So, Jacob cons his dad into giving him his brother’s birthright/blessing. Jacob runs away in fear of his life, and ends up stopping randomly in ‘a certain place’ (Genesis 28:11). That night he has a dream involving a staircase, lots of angels and an affirming speech from God about his purpose and destiny. To mark the place, he sets up the stone he used as his pillow as a pillar, to mark God’s promise and presence. He calls the place Bethel, which means House of God.
The thing that struck me about this story today is that Jacob is celebrating God’s faithfulness even without seeing it having come to completion. At this point in the story he is still on the run, without family or a place to call his own. I’m not sure I’d be celebrating with the same fervency.

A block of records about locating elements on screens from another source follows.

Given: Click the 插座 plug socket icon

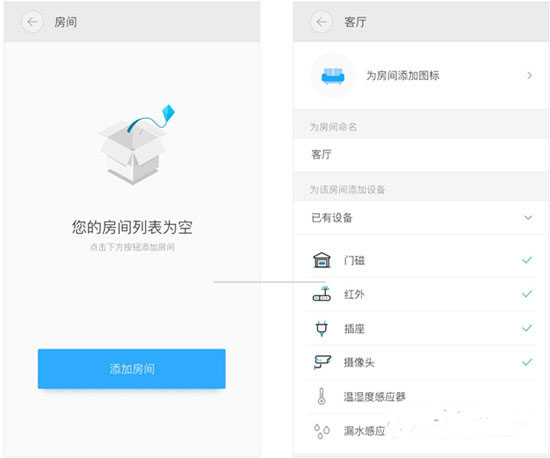Looking at the screenshot, I should click(322, 328).
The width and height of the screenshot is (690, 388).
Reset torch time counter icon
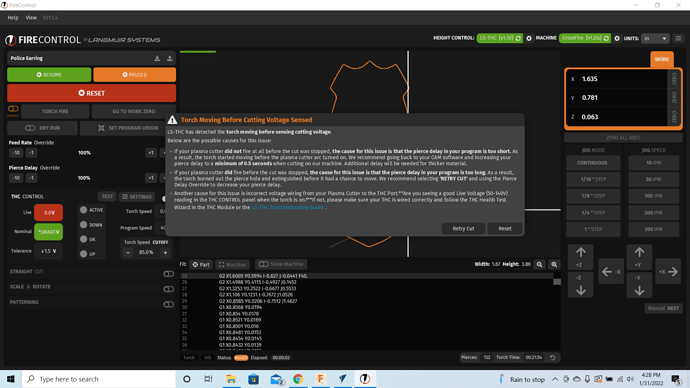point(552,358)

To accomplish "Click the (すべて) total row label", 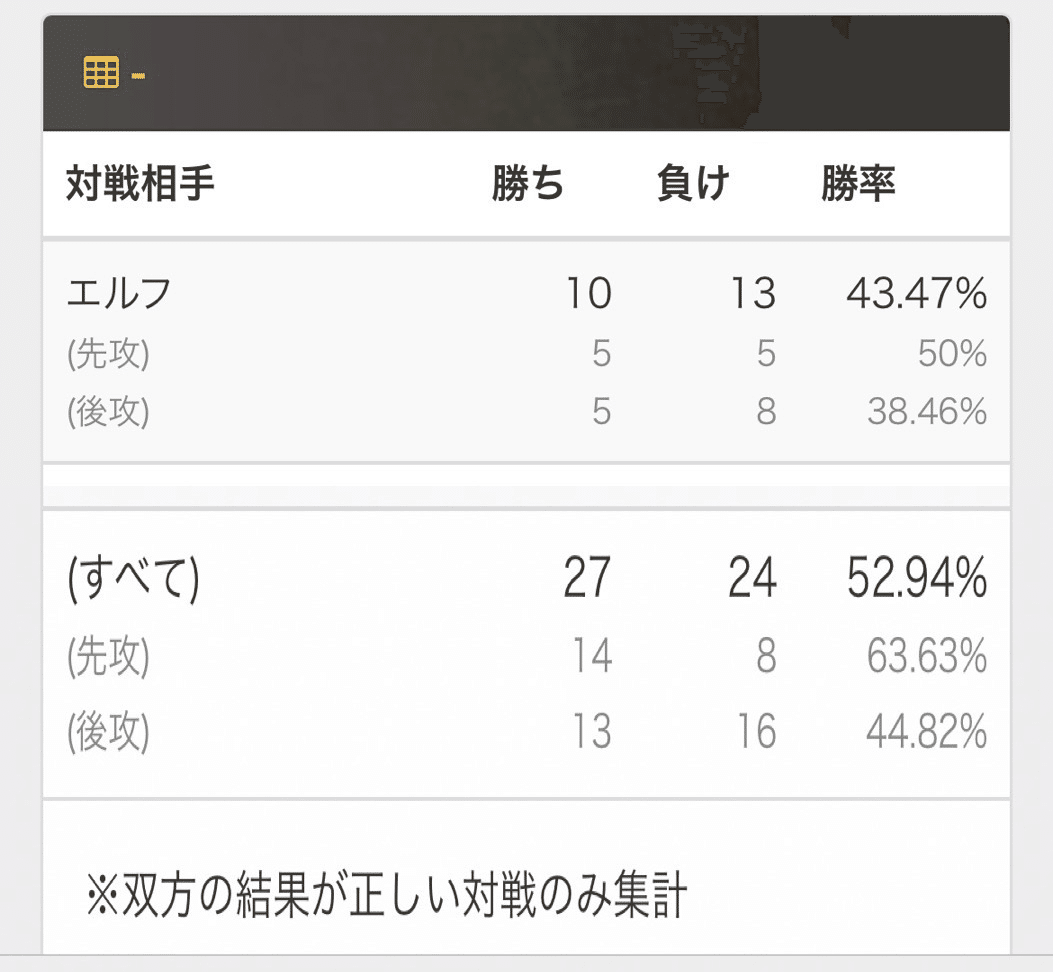I will pos(133,578).
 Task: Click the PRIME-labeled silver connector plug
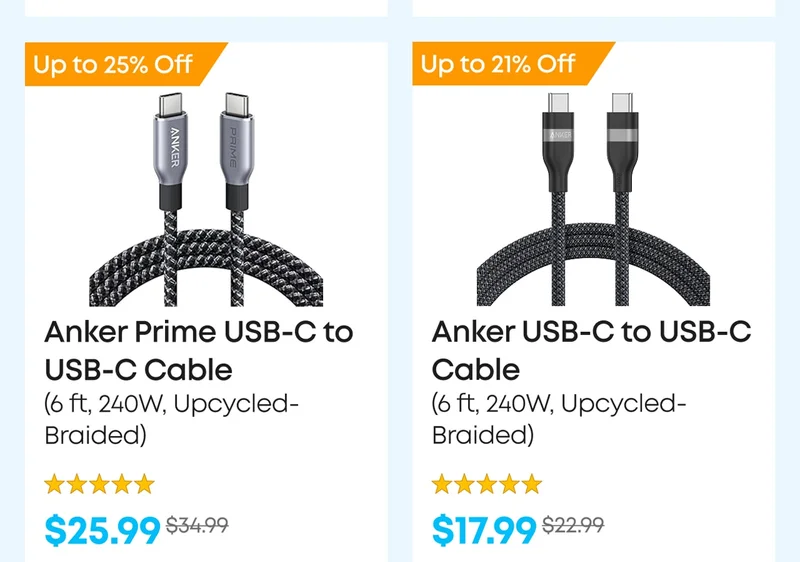239,139
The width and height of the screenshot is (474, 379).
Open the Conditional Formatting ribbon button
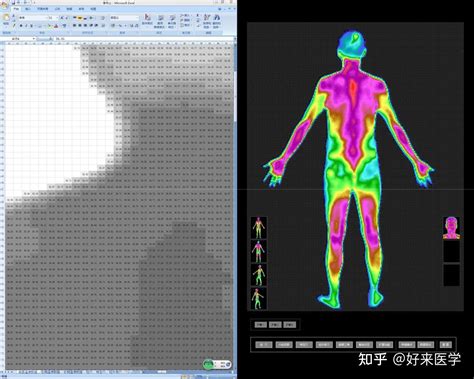tap(147, 20)
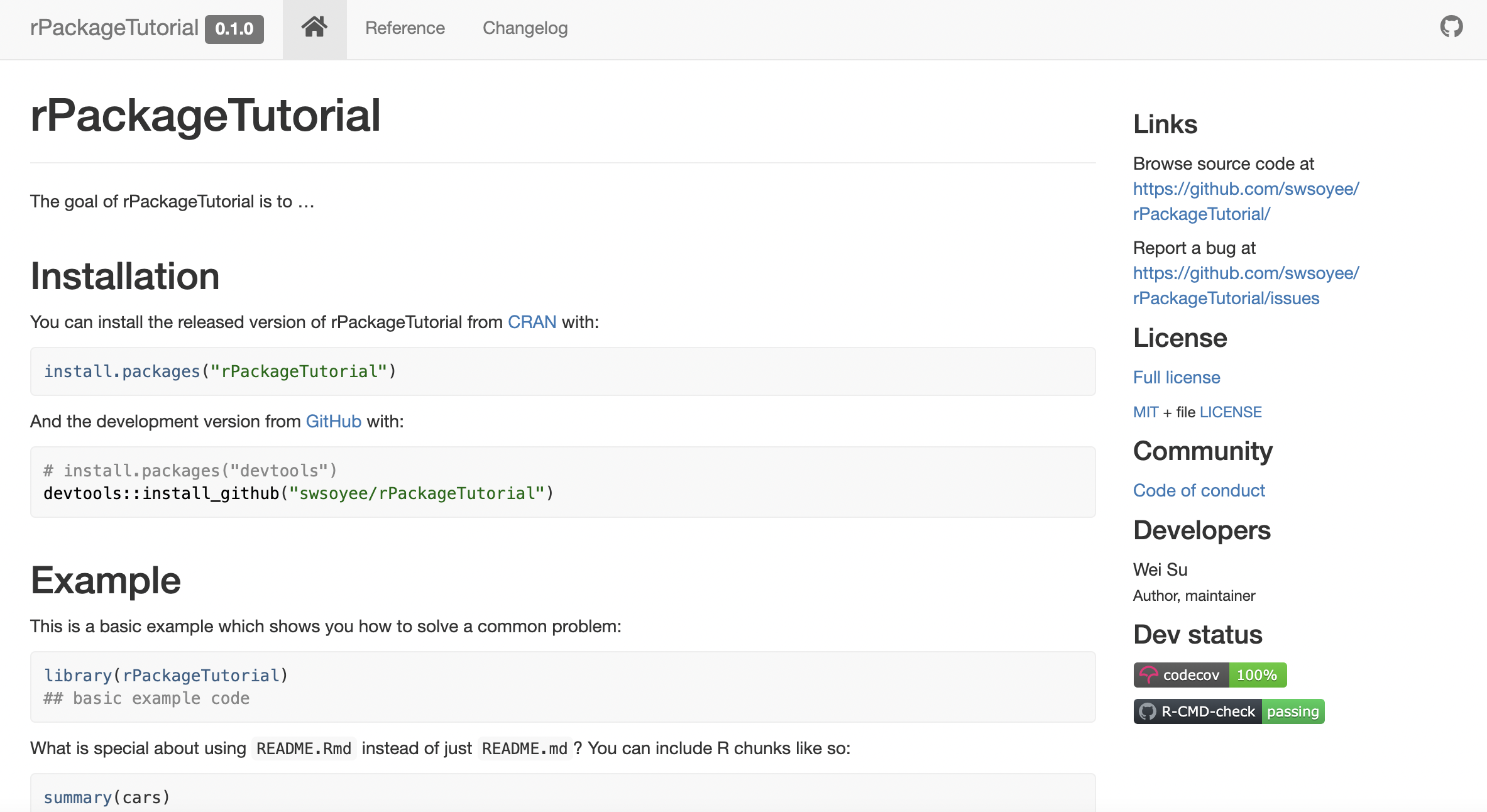Click the GitHub repository icon top right
Viewport: 1487px width, 812px height.
coord(1452,27)
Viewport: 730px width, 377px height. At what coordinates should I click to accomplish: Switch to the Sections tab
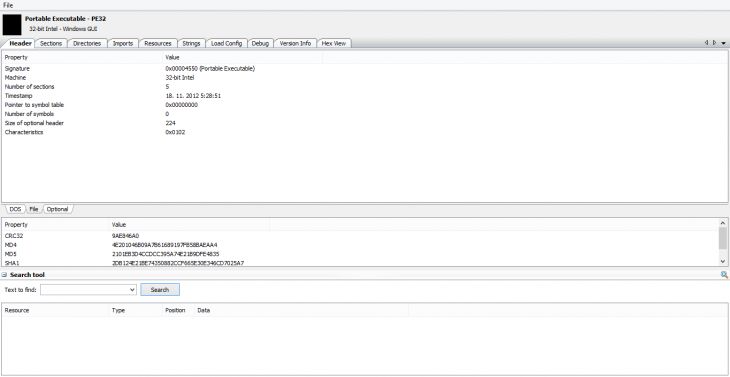[x=51, y=43]
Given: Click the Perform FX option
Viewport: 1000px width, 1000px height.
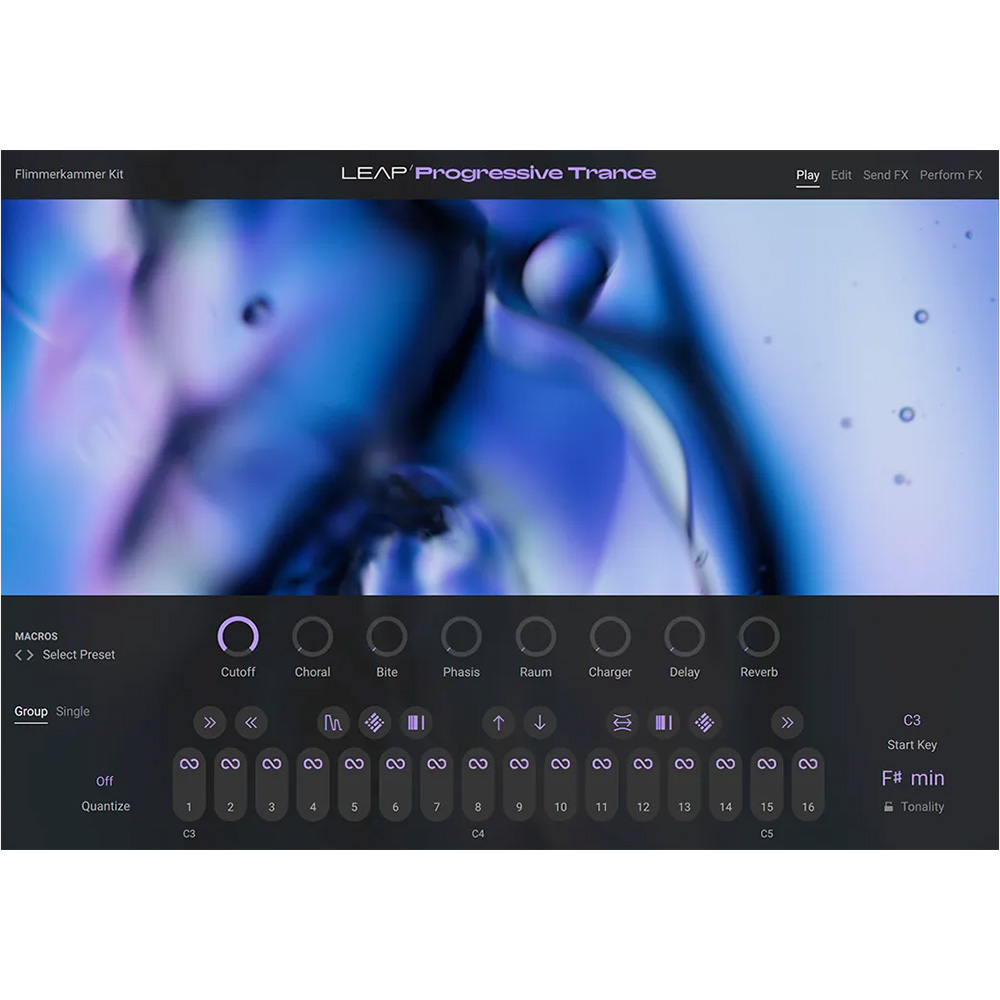Looking at the screenshot, I should (951, 175).
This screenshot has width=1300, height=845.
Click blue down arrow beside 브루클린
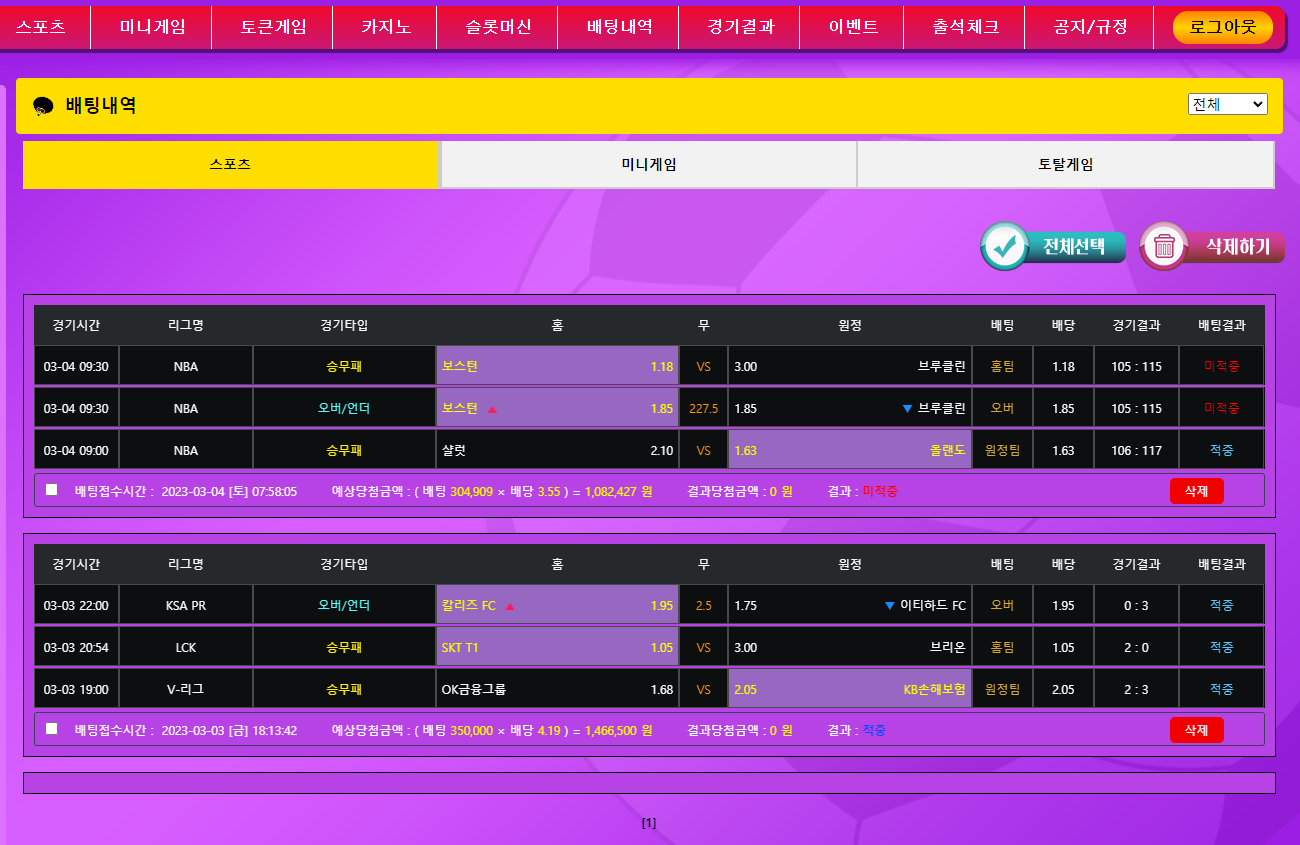(907, 409)
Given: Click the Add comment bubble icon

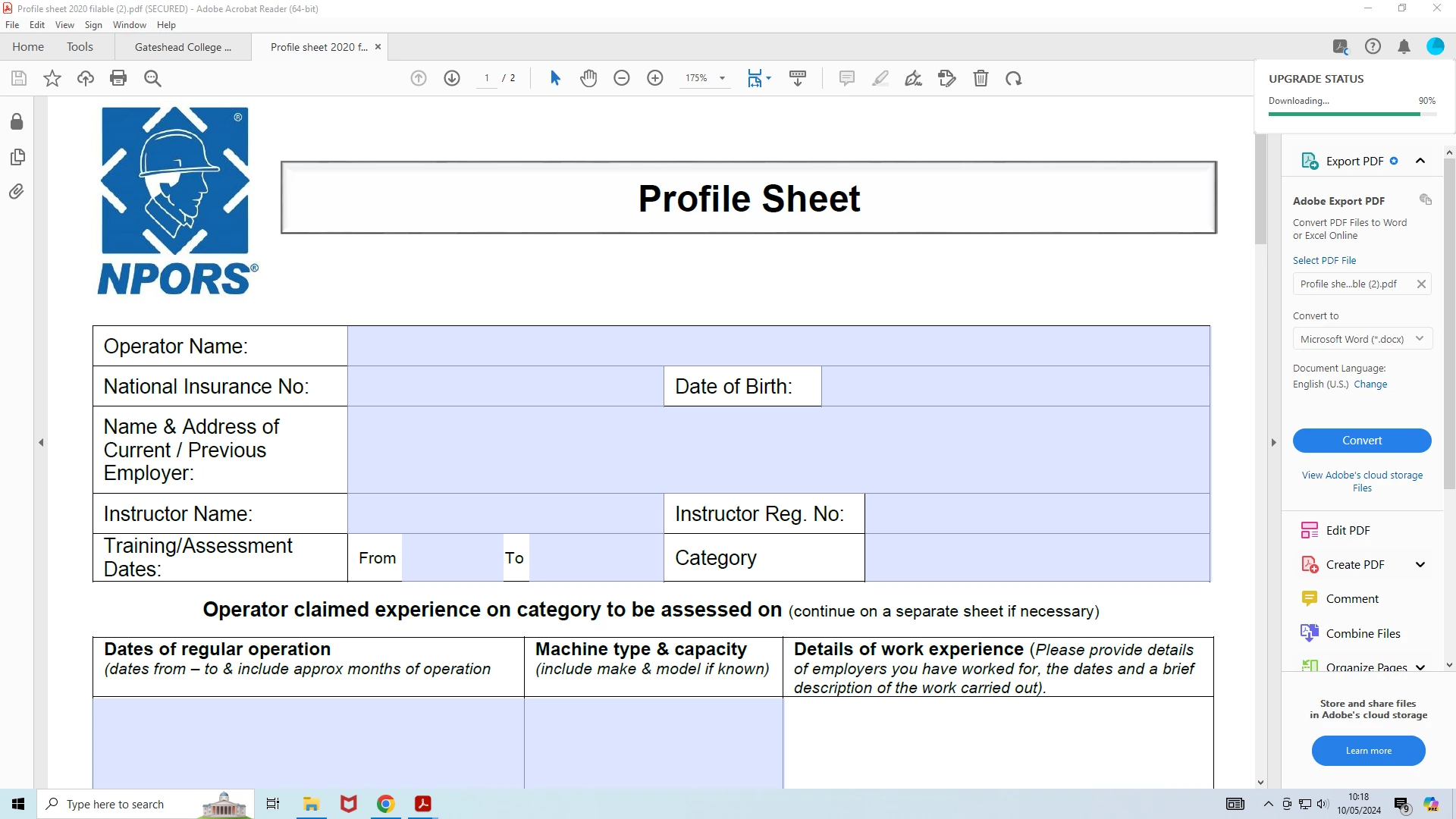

This made me think about the way we celebrate, the way I celebrate. Sometimes, it is because we have a tangible cause or thing to celebrate - a baby being born, a driving test passed, a new job etc. Sometimes though, it’s more like Jacob’s pile of rocks: we are celebrating something we can’t see in completion yet.
Whereas celebrating tangible things is great, I think celebrating the ‘not-yets’ in our lives somehow sharpens our faith. If, in the moments of aridity and uncertainty, we can somehow find something to celebrate (however small and seemingly insignificant), I believe those things are like stone pillars, set up at significant points in our lives to mark something of God’s provision or revelation.
I’d like to tell you about a stone pillar in my life at the moment, and the way that this reminds me to celebrate even when it seems premature, or simply ludicrous to be doing so.
Today some of my friends made me a birthday cake and 5 balloon animals (You know the sort you twist modelling balloons to make). It may have looked like a small gesture, but I was really touched. I’m sure Jacob’s stone pillar wasn’t much to look at, but to him it was really significant. For me these balloon animals are the same. I’ve set them up around my room now, and as I look at them, like the pillar, they remind me of celebration and love, they remind me of the promises of God to help me through the hard times and to use all things for good. They remind me that just as God promised his presence to Jacob, I have the same privilege here and now and today, and they remind me that I have some really good friends who choose to celebrate with me too. Such a blessing.
I’m much better when I have somthing measurable to celebrate, it feels wooly in those moments when I’m praying, “thankyou God for lighting this night up and showing me the paths to walk on,” while it’s still dark and foggy outside.
Returning to the story, a few chapters later, in Genesis 35, Jacob takes his whole family back to Bethel, to the stone he had set up all those years previously, and he builds a proper altar there. We are told that God appeared to him again, promised to give him an inheritance, and reminded him of his new name. At this point Jacob has the benefit of hindsight, he can go back and say, “You did what you said you would God.”
Most times we find ourselves in the 6 chapters in between Jacob’s initial experience and his obdience in returning to Bethel. But we can still remember the memory of the pillars and what they mean to us. There are thousands of symbols we can adopt to do this - a cross & chain round the neck, a ring with certain meaning, a painting on our wall that reminds us what God tasked us to do.
I haven’t got this celebration thing all sussed, but I have been feeling that increased sense of purity and connection when I’m celebrating even from a place of difficulty or pain. I want to know in more depth what it means to have a celebrating God, how he interacts with us in celebration, and how we ensure our celebrating focuses around transforming actions, rather than our own thoughts or agendas.
Until then I’ll just stick with my balloon creature prayer-buddies.